# Non-European fantasy



## Brian G Turner (Mar 6, 2013)

I love European history. 

Neolithic Europe, early Imperial Rome, late Mediaeval Northern Europe, the Byzantine Empire of Justinian ... the list could go on.

What is especially appealing is the variety of landscapes and people covered - the Mediterranean Sea, near Asia and North Africa are intimately bound with every development in Europe The deserts of Egypt and the frosty fjords of Norway are both bound into European history.

That in itself provides a huge amount of inspiration to work with.

But ... have we really been successful with using other parts of the world for inspiration? 

Geographically we're talking about China, India, Russia, South America, Africa, and the Middle East (let's not forget ancient Mesopotamia!)

I'm especially surprised that we don't see more of the ancient world in fantasy (perhaps I've not read widely enough?) as this is a period when gods and magic would have been regarded as real.

I mean, look at the images here - is this not fantasy?
http://ferrebeekeeper.wordpress.com/2010/05/26/the-first-city/

In which case, it would be great to see if we can use this thread as a treasure trove of references to interesting non-European fantasy and historical fiction.


----------



## AnyaKimlin (Mar 6, 2013)

Lian Hearne's books come to mind - based in Japan.
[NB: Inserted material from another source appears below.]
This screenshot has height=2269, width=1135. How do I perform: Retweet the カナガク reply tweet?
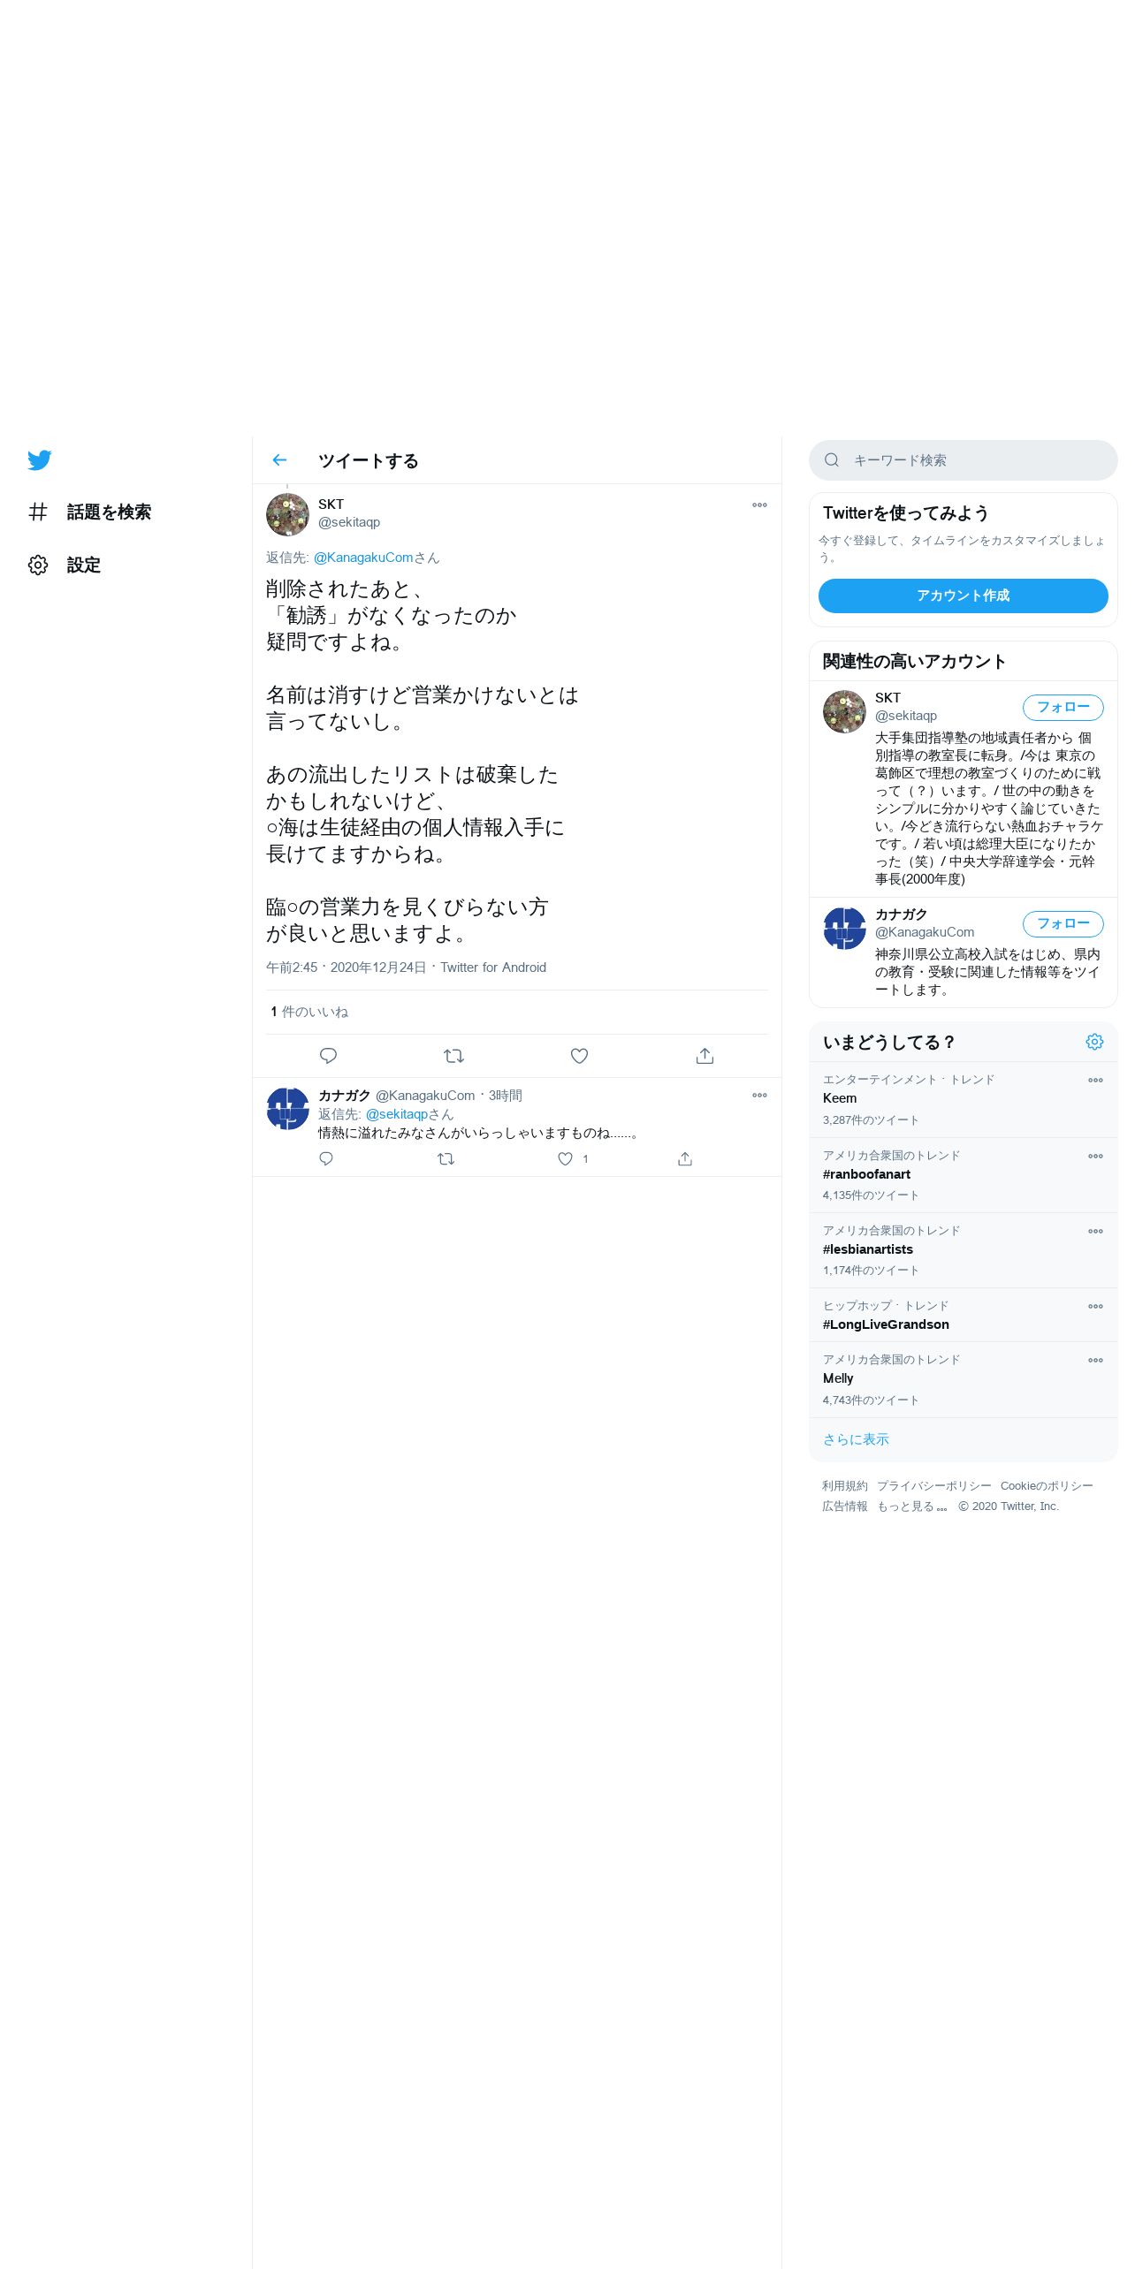tap(446, 1158)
Stephanie Dray's Lily of the Nile series are books I really enjoyed.

Jeannie Linn's are romance/historical but have a fantasy bent to them with the martial arts involved.  They are Asian.


----------



## The Judge (Mar 6, 2013)

*Aliette de Bodard* has written novels set in South America, base on the Aztec empire http://angryrobotbooks.com/our-auth.../servant-of-the-underworld-aliette-de-bodard/

She also writes a lot of Asian-culture based short stories, but I get the impression most of them are more SF than fantasy.  (I've only read a few myself and they were SF.)

And *Stephen Palmer* has written at least one book based in and about Africa/African legends which I think is fantasy albeit futuristic.  http://www.fantasticfiction.co.uk/p/stephen-palmer/muezzinland.htm (Sorry if I've got that wrong, Stephen!)


----------



## Sourdust (Mar 6, 2013)

Do you mean fantasy by non-European authors, or things simply set outside Europe?
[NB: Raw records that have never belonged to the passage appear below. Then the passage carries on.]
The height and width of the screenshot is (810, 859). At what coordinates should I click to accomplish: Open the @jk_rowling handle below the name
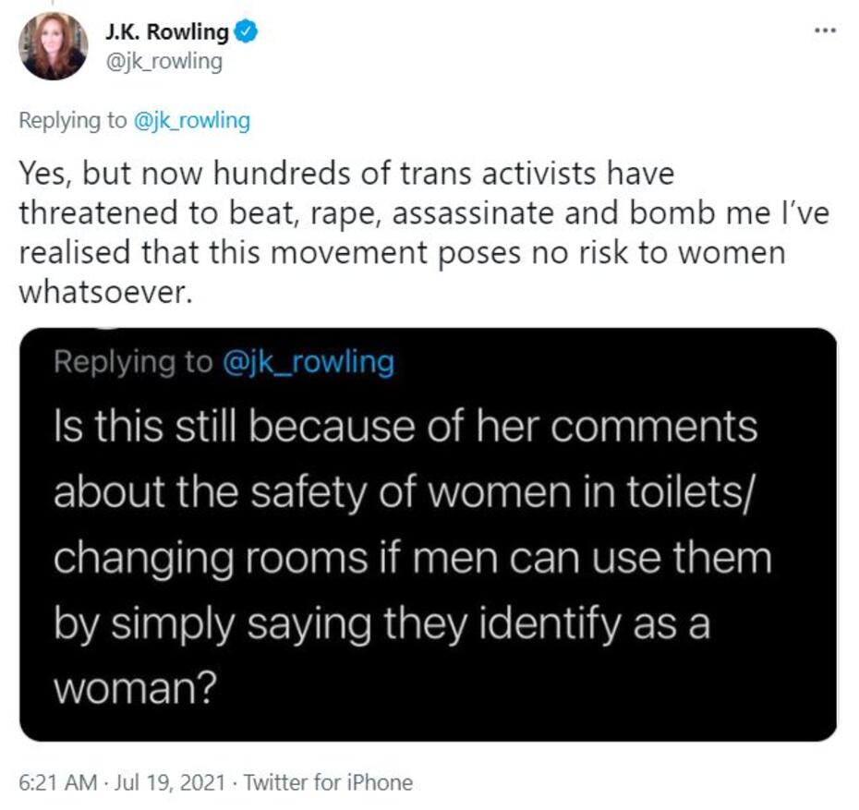tap(165, 62)
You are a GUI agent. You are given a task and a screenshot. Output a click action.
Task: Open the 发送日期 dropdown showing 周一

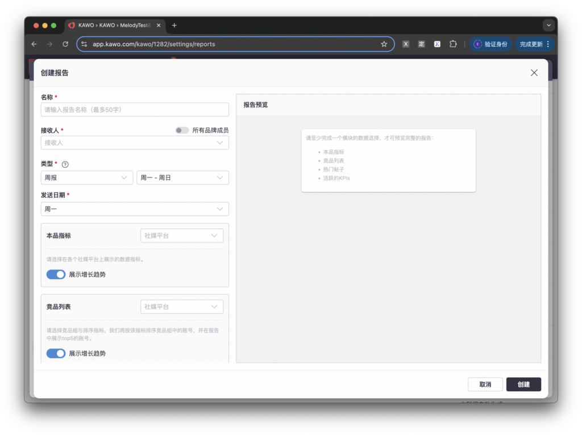click(x=135, y=209)
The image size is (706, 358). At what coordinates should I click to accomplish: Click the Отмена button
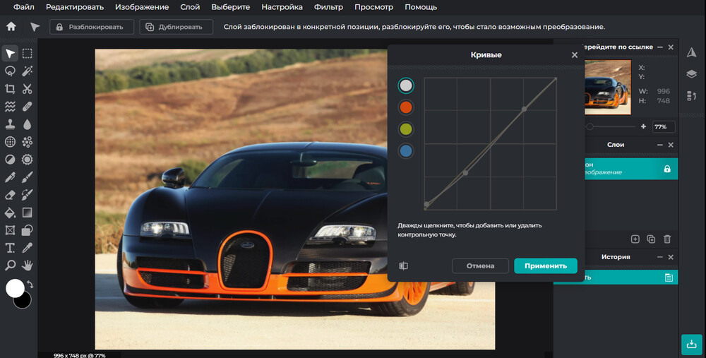pos(480,266)
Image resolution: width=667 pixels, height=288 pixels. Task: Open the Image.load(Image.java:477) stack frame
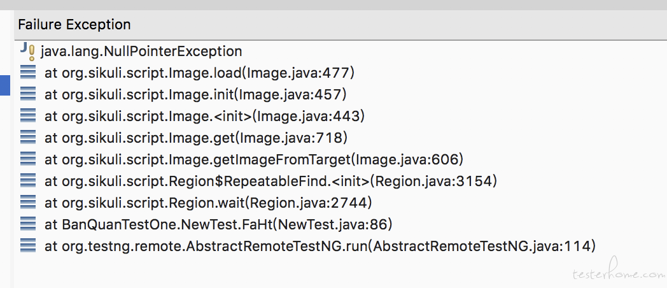[199, 73]
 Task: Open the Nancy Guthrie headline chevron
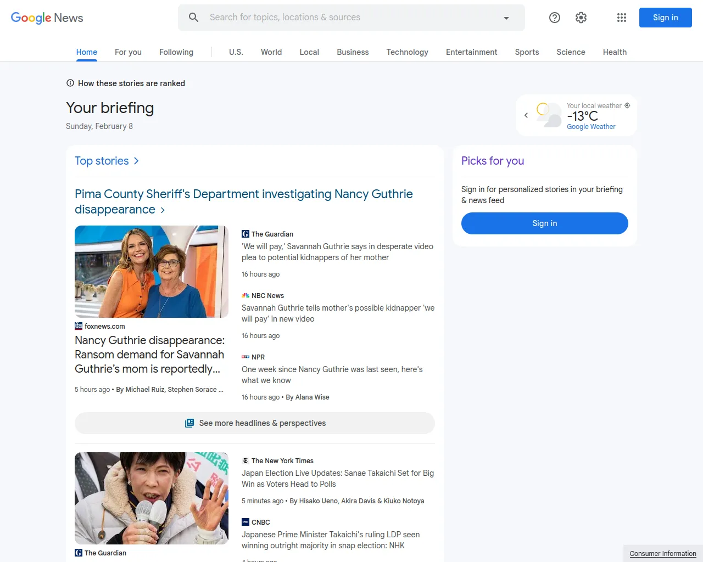tap(163, 210)
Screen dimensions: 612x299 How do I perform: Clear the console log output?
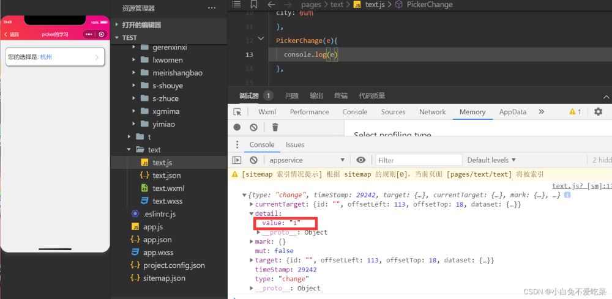[253, 160]
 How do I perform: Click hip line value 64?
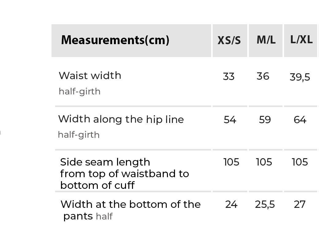click(x=300, y=120)
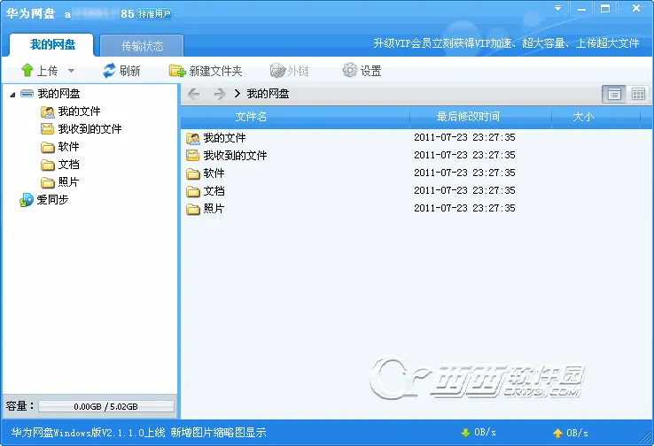Create a folder via 新建文件夹 icon
This screenshot has height=446, width=654.
click(177, 71)
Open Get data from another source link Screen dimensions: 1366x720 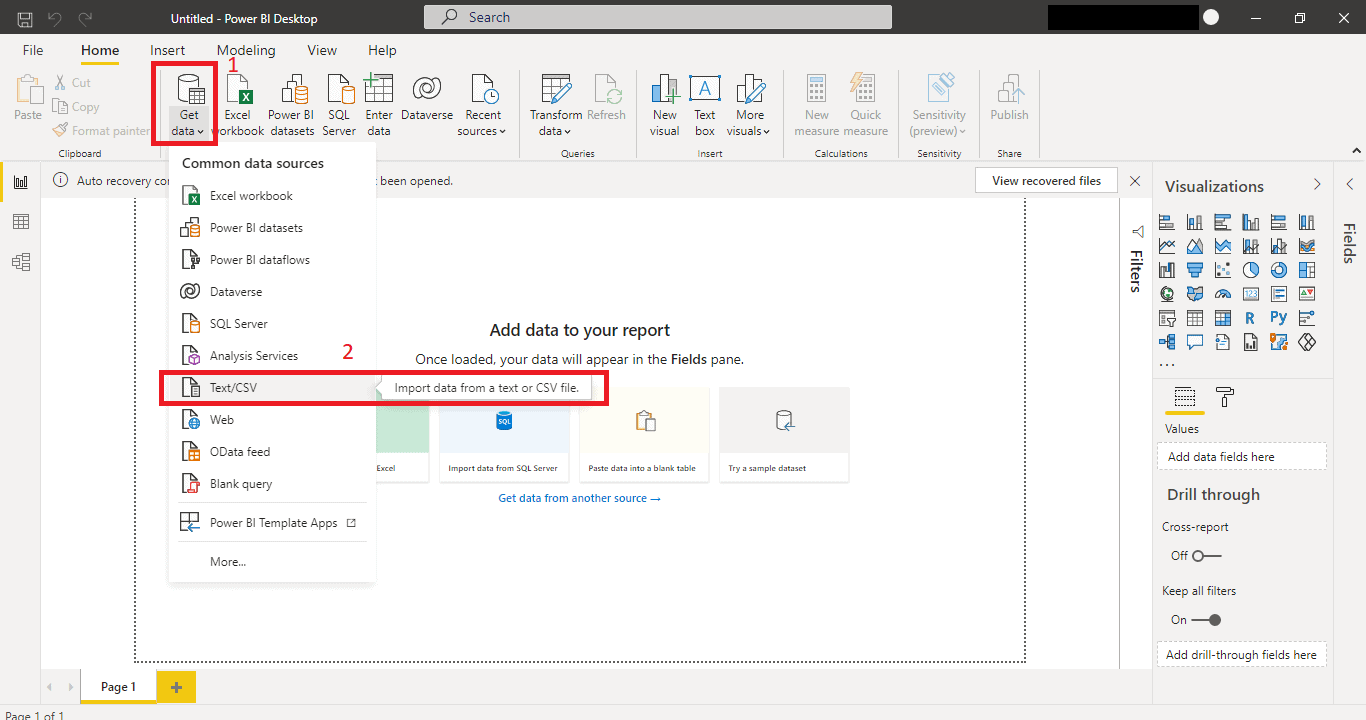579,495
There's a long tradition of 'Oriental Fantasy', partly inspired by the Western discovery of the _Arabian Nights_, that generally presents an exotic European fantasy of 'the East' which bears little resemblance to historical reality. 

An important early example is William Beckford's _Vathek_ (1786), which is still very readable. Skipping to the beginning of the 20th century, there are the Kai Lung stories of Ernest Bramah, the _Gods of Pegana_ tales of Lord Dunsany (clearly inspired by Eastern scriptures/creation myths), and the Japanese ghost stories of Lafcadio Hearn (who had at least lived in Japan and studied his sources).

Obviously this kind of thing came to be seen as politically problematic over time (cf. Edward Said's _Orientalism_). There are a few latter-day exponents, notably Barry Hughart, but it's not an area I've looked into extensively. (On an SF note, there's Ian McDonald, whose _River of Gods_ and _The Dervish House_ are set in India and Turkey respectively.) This is before we get on to fantasy by actual Asian authors.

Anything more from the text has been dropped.